Bertolak dari gagalnya Addendum III, pada Desember 2015, KBN dan KTU bersepakat untuk kembali kepada perjanjian awal, yakni kepemilikan saham KTU 85% dan KBN 15% di KCN, termasuk pengembalian setengah dermaga Pier II dan Pier III.

Singkatnya, ketentuan Addendum III batal dengan kelahiran kesepakatan baru yakni Addendum IV yang dibuat oleh Jaksa Pengacara Negara sebagai pihak yang paling kompeten dan netral.

Namun KBN selalu berargumentasi menggunakan dasar Addendum III yang justru telah dilanggar. Bahkan, KBN melayangkan gugatan hukum kepada KCN sebagai tergugat I, Kemenhub sebagai tergugat II, dan KTU selaku turut tergugat terkait konsesi pelabuhan di Pengadilan Negeri Jakarta Utara.

Kepastian Hukum

Sejalan dengan hal itu, Staf Ahli Menteri Badan Usaha Milik Negara (BUMN) Sahala Lumban Gaol angkat bicara. Dia mengatakan bahwa pemerintah tetap berupaya untuk meminimalisasi berbagai hambatan dalam investasi di bidang pembangunan infrastruktur, termasuk mencegah gugatan hukum yang merugikan investor, meskipun dilayangkan oleh BUMN.

“Tidak adanya kepastian hukum menjadi salah satu ketakutan investor.

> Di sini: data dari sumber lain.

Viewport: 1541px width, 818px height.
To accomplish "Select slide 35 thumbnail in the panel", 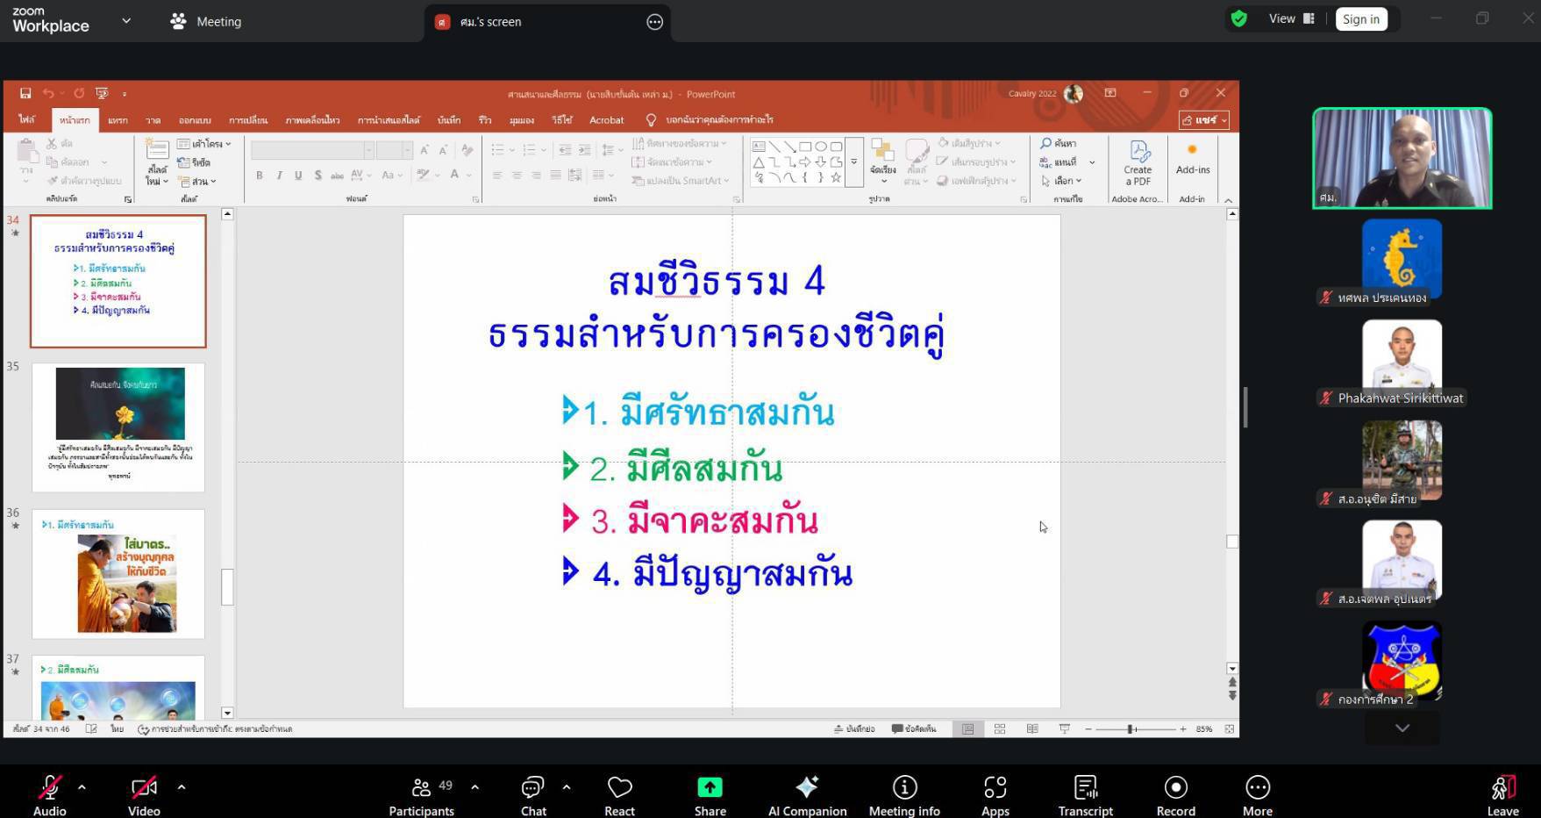I will pos(118,427).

Kita coba meminimalisasikan hambatan itu,” tegasnya.

Kepastian hukum bagi investor merupakan pekerjaan rumah pemerintah. Sebab, menurutnya, pemerintah dalam waktu dekat akan menawarkan 79 proyek bernilai 42 miliar dolar AS. Proyek-proyek infrastrktur tersebut menurutnya ada yang tengah dikerjakan dan ada yang belum dilaksanakan.

“Kita tarik mereka, kita tahu selera investornya. Harus kita berikan sesuatu yang cocok dengan selera mereka. Kalau kita tawarkan berdasarkan pemikiran kita saja, belum tentu mereka tertarik jadi kita berikan sesuai selera dan kebutuhan pembangunan ekonomi kita,” urainya.